The museum did not elaborate on why the unidentified woman fell. But it asserted that the tear didn’t affect “the focal point of the composition” and it indicated that it should be repaired before the picture is included in a major Picasso retrospective at the museum in April."
Despite the strict security that every top museum I've ever been to employs ("Ma'm STEP AWAY from the art or we shoot to kill") it seems there are little oopsies with famous and irreplaceable works of art.
Picasso Is a Target?
"In 2006, casino mogul Steve Wynn was showing off his famous Picasso painting, "Le Rêve," to friends when he accidentally poked a hole in the painting with his elbow. It was a costly mistake: He was just about to sell the piece to art collector Steven Cohen for $139 million. The 6-inch rip in the canvas was eventually repaired, but the sale was called off." Can you imagine the look on his face? [It's just a little wear and tear Mister Cohen - how about we knock off ten percent of the price and call it all good?]

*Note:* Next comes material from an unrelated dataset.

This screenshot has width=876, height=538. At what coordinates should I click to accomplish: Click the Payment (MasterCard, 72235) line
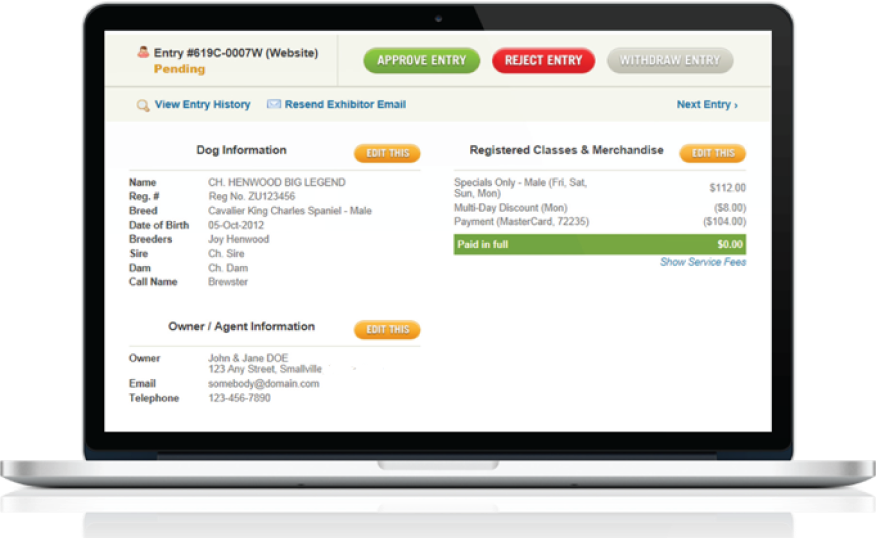tap(521, 221)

Kids Say the Darndest Things
"At the Tate Britain in London, a child vomited on Carl Andre's "Venus Forge" sculpture in 2007. The Minimalist's sculpture is a series of steel and copper tiles placed on the ground. In 2008, one of Mr. Andre's copper-tile floor sculptures sold for $2.6 million at a Sotheby's auction in New York." [Everyone is a critic and I wonder if the vomit increased the value of the piece.]
"In October 2001, staff at a chic gallery in London were forced to go dumpster-diving after a janitor accidentally swept up an installation by prominent British artist Damien Hirst. Called Untitled, the piece was a tableau consisting of half-full coffee cups, ashtrays with cigarette butts, empty beer bottles, candy wrappers and an easel." [Maybe if Hirst had titled the piece? I wonder if the janitor got a pay raise for adding a little dumpster ambience to the piece.]
"Marc Quinn calls it an “urban myth,” but others insist that it’s true. Reportedly a self-portrait bust that Quinn made from nine frozen pints of his own blood melted in the freezer of legendary London art collector Charles Saatchi after decorators working on his kitchen pulled the plug. Quinn’s blood busts currently sell for $1-million each and it takes him at least one year to accumulate the necessary blood."
[That would suck and not in a friendly vampire way either. Imagine discovering that a year's worth of blood, sweat and well, blood - going down the drain. At least he got to keep his cool mill.]
So my week kinda sucked - but seriously, not as bad as the people who accidentally destroyed million dollar works of art. See - bright shiny spot in every cloud.